Work order →
Take the data below. Output it exactly from its first line through the line containing "The width and height of the screenshot is (1372, 872).".

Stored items
┄┄┄┄┄┄┄┄┄┄

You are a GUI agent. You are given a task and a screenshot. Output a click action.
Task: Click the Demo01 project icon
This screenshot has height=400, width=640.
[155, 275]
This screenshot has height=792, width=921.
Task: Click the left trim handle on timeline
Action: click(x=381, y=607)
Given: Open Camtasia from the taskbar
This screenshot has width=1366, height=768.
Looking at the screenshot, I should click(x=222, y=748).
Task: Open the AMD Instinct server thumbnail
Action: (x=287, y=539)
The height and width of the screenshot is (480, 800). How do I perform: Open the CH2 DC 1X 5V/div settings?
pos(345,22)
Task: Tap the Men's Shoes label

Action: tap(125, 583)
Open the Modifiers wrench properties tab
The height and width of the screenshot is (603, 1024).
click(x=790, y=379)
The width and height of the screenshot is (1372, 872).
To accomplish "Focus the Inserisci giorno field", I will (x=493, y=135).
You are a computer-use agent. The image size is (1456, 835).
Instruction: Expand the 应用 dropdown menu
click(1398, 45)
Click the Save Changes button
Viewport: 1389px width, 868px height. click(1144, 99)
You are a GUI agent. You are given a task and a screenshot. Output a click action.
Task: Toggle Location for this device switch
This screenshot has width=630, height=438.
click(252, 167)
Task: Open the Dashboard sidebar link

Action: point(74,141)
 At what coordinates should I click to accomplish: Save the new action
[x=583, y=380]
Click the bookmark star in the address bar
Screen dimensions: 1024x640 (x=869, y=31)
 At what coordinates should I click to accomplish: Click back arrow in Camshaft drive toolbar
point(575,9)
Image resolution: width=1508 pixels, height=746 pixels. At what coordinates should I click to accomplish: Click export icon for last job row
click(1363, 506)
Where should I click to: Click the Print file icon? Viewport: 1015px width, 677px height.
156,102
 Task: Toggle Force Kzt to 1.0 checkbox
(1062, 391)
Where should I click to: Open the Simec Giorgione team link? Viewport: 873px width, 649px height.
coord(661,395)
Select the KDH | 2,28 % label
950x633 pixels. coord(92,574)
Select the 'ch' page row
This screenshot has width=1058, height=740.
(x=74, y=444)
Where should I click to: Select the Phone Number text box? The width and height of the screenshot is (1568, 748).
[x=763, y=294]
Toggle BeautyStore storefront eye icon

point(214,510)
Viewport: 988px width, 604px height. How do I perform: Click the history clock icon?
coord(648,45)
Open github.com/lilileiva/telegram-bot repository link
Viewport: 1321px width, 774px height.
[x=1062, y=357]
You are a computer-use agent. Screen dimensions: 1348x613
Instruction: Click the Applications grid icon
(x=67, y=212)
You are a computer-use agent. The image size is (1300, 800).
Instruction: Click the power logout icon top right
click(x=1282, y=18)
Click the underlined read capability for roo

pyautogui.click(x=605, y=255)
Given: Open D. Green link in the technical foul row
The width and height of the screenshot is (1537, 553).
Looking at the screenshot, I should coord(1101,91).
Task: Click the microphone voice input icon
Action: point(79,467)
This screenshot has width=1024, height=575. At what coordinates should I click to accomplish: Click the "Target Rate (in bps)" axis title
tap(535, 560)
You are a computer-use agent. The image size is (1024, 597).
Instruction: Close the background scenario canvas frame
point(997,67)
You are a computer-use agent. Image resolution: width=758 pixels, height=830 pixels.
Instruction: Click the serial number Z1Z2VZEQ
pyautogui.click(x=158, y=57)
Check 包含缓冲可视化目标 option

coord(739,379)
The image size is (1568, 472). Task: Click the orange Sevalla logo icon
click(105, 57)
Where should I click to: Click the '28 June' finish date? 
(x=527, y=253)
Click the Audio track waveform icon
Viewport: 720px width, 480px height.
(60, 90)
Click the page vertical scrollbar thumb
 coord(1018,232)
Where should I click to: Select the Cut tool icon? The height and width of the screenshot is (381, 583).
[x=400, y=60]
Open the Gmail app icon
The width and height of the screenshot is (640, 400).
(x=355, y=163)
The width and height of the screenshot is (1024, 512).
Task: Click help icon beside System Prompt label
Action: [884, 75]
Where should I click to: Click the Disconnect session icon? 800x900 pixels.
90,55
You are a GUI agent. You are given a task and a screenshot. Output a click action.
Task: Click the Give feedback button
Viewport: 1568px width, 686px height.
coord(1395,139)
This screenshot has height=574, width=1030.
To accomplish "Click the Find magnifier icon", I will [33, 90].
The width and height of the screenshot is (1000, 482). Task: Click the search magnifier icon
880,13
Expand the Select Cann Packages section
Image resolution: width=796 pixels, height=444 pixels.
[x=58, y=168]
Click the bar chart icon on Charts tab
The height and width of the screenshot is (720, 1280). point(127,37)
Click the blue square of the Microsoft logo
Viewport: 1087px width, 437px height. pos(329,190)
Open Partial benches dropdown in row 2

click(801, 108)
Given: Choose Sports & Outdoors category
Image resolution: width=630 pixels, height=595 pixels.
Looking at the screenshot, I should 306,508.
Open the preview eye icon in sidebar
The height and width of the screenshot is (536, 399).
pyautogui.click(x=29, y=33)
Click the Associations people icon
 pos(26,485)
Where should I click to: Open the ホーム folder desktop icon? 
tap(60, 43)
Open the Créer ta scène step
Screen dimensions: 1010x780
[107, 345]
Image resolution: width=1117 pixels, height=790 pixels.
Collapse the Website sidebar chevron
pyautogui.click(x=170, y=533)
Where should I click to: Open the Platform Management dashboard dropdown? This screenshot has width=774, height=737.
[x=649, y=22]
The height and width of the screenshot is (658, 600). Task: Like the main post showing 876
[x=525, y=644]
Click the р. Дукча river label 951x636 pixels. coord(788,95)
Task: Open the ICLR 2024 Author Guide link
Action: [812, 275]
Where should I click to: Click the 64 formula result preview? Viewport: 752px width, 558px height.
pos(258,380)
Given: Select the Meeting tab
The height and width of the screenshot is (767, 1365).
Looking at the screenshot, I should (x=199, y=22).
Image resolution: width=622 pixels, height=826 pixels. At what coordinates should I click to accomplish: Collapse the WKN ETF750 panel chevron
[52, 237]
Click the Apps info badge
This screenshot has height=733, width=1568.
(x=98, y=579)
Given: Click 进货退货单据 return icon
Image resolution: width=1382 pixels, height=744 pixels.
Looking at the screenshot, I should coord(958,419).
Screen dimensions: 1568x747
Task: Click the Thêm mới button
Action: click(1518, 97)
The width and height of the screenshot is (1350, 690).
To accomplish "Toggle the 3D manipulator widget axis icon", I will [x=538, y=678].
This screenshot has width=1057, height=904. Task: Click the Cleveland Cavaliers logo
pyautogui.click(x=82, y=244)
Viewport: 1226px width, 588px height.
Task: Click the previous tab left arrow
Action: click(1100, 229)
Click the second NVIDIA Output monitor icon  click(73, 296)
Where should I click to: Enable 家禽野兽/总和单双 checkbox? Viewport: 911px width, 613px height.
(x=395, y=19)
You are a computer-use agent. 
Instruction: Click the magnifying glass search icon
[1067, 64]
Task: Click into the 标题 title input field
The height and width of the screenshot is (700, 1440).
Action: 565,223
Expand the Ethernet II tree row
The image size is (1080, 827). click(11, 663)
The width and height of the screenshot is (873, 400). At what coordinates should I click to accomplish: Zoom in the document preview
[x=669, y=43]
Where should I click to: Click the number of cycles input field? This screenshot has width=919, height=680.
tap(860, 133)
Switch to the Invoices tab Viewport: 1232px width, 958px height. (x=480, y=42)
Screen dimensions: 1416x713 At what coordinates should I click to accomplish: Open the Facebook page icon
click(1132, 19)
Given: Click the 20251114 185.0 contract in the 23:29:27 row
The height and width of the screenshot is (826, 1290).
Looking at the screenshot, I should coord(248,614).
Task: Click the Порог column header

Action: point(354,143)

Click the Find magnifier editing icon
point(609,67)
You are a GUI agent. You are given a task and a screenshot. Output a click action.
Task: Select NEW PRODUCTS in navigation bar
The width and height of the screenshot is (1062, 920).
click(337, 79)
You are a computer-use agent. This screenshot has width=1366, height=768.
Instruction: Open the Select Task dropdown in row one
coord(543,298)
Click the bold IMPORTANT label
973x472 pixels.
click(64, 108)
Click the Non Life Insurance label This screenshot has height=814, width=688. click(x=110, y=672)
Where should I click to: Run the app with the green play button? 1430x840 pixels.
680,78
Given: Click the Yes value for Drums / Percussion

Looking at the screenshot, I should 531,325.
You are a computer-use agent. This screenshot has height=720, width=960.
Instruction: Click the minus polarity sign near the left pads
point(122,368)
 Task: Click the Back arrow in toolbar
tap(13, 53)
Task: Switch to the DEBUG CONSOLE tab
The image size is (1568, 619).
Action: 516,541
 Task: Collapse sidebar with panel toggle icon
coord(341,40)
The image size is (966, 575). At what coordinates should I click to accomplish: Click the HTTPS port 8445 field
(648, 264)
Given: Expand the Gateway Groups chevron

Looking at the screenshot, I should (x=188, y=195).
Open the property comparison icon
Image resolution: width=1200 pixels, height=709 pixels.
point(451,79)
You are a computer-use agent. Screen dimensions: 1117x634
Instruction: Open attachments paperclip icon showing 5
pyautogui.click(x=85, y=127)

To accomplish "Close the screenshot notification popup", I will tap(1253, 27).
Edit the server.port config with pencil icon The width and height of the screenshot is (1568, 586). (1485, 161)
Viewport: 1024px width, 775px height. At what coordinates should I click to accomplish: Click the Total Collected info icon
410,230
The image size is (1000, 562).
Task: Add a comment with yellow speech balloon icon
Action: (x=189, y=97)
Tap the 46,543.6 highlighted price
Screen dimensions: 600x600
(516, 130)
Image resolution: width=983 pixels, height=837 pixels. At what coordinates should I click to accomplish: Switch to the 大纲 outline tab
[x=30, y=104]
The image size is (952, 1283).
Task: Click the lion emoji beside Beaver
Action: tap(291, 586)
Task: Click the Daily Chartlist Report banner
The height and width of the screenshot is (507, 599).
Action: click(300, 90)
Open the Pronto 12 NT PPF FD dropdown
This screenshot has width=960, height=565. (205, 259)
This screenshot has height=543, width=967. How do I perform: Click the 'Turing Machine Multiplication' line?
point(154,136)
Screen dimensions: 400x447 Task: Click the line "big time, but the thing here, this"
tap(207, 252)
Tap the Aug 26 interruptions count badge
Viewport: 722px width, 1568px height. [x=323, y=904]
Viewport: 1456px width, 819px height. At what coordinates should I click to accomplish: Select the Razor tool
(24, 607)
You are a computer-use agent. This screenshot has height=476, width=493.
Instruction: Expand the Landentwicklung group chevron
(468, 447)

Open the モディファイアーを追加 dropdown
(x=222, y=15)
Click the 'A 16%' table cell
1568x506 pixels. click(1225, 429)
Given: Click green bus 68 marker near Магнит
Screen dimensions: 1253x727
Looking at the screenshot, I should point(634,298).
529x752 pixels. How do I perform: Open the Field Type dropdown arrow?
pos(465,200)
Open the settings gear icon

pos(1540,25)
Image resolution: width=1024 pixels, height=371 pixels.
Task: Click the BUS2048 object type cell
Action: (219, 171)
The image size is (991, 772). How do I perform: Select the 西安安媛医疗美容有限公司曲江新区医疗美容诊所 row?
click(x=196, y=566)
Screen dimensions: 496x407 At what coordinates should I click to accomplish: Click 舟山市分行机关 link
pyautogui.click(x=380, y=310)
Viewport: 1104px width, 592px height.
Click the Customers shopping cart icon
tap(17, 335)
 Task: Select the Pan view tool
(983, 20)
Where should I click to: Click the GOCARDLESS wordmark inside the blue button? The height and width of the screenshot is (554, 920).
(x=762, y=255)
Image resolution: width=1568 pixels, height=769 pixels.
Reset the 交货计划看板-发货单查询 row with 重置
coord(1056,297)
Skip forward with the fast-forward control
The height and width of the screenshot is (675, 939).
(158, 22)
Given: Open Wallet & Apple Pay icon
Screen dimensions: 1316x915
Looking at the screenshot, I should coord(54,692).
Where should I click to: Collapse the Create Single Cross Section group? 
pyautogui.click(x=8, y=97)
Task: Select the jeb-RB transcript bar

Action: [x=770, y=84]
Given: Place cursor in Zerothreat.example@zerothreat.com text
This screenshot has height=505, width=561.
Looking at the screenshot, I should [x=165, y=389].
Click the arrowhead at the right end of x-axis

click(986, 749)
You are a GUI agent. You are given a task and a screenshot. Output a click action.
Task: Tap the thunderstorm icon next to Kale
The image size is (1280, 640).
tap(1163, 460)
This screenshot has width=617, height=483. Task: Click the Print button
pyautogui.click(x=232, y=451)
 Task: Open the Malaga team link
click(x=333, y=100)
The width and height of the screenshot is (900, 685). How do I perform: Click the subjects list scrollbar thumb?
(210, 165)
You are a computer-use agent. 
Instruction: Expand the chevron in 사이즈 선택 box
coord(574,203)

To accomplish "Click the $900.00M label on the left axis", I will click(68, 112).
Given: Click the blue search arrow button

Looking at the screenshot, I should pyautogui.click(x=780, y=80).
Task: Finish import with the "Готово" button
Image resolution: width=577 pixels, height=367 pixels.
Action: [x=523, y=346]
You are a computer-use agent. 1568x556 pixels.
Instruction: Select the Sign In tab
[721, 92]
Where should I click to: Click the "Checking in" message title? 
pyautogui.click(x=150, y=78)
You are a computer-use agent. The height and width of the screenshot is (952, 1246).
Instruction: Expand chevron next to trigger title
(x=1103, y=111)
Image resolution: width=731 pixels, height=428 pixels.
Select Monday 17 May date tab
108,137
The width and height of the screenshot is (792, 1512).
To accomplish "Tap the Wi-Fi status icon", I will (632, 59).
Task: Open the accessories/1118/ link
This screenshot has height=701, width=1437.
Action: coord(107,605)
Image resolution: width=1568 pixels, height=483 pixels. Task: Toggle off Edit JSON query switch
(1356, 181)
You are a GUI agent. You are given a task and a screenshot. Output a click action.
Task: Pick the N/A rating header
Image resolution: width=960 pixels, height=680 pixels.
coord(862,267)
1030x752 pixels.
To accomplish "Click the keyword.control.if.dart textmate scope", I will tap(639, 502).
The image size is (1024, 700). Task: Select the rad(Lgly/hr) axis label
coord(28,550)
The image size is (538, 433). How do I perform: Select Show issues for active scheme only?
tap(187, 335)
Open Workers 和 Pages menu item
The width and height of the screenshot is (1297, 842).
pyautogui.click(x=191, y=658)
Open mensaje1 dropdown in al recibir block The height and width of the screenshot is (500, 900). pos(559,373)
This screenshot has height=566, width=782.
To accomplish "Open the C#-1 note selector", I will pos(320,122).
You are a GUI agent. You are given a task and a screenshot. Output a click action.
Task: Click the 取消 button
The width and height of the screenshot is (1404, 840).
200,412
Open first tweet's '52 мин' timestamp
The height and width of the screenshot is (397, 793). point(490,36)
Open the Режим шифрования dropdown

┄┄┄┄┄┄┄┄┄┄

Solution to the exercise →
You are a GUI agent. You are given a task and a screenshot. Output a click action.
Task: Click the Demo01 project icon
This screenshot has height=400, width=640.
[155, 275]
This screenshot has height=792, width=921.
Task: Click the left trim handle on timeline
Action: click(x=381, y=607)
Given: Open Camtasia from the taskbar
This screenshot has width=1366, height=768.
Looking at the screenshot, I should click(x=222, y=748).
Task: Open the AMD Instinct server thumbnail
Action: (x=287, y=539)
The height and width of the screenshot is (480, 800). How do I perform: Open the CH2 DC 1X 5V/div settings?
pos(345,22)
Task: Tap the Men's Shoes label

Action: tap(125, 583)
Open the Modifiers wrench properties tab
The height and width of the screenshot is (603, 1024).
click(x=790, y=379)
The width and height of the screenshot is (1372, 872).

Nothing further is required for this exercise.